Specter has challenged the administration to justify the legality of intelligence programs inside the country.

After the hearing, Specter said his hand had been forced by the telephone companies' refusal to discuss classified programs. Representatives of more than one company — which ones were not specified in the meeting — agreed to appear, Specter said, but told the panel they would not talk about classified information. Hatch said President Bush "is willing to work with us as long as it doesn't detract from the president's constitutional powers."

At least one Democrat shared Republican concerns about forcing telephone officials to discuss classified programs. "Companies that are trying to be good citizens shouldn't be held out to dry," said Sen. Dianne Feinstein, D-Calif.

Feinstein said there were two programs at issue: the NSA surveillance of international calls with one end in the USA and in which one participant is suspected of terrorist activity; and a program that "does not involve content" of conversations.

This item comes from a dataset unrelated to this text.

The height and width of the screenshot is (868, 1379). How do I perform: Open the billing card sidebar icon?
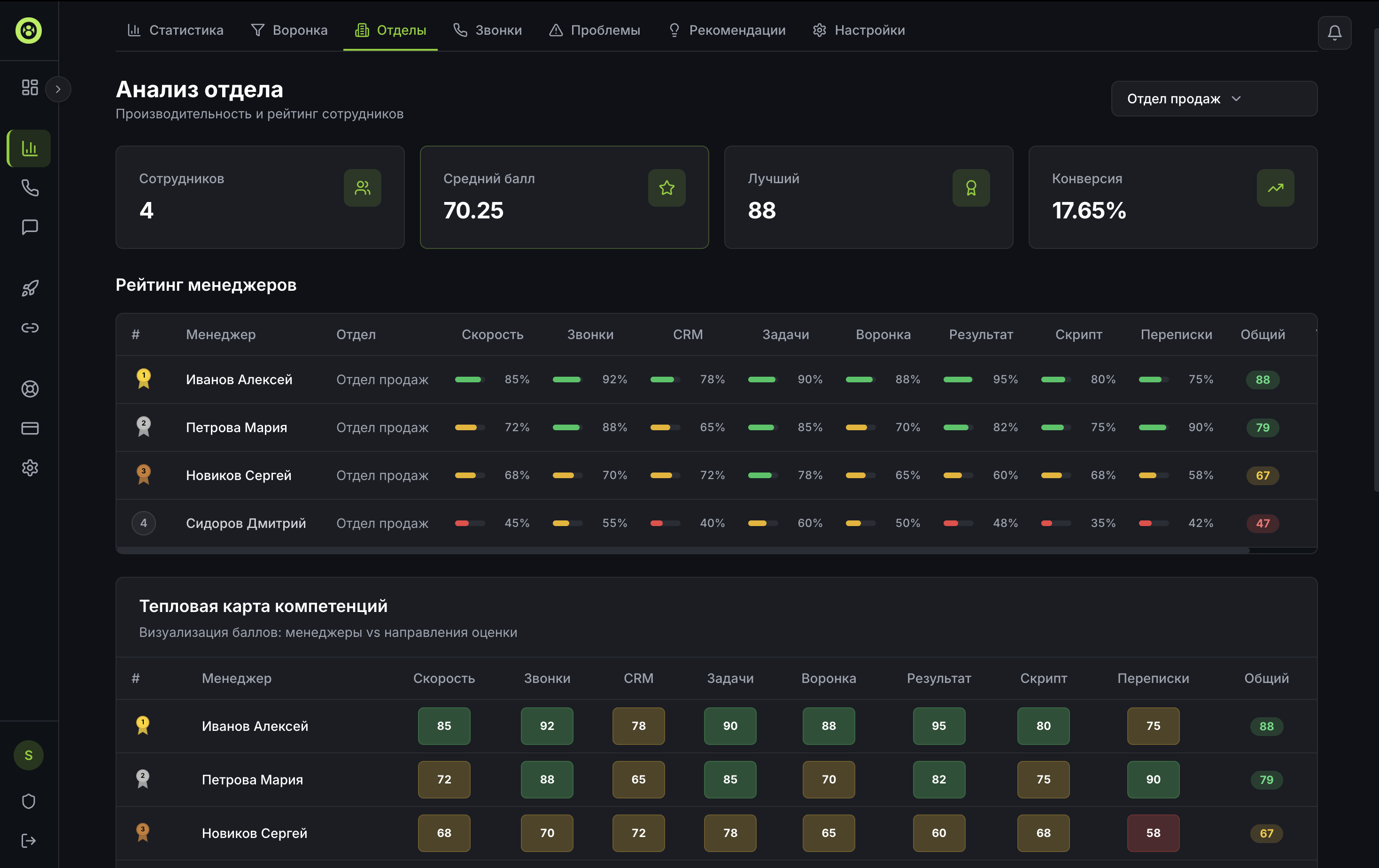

The surveillance program was disclosed in December by The New York Times and then acknowledged by the administration. The other program, which has not been formally acknowledged by the White House, was disclosed last month by USA TODAY. The program involves the collection of domestic calling data — the numbers and times of calls — by the NSA for use in tracking calling patterns by people suspected of terrorist activities.

In the wake of the USA TODAY story, Specter, who had proposed legislation to give the FISA court power over NSA's warrantless surveillance program, said he wanted phone company executives to testify about any involvement they had with the NSA.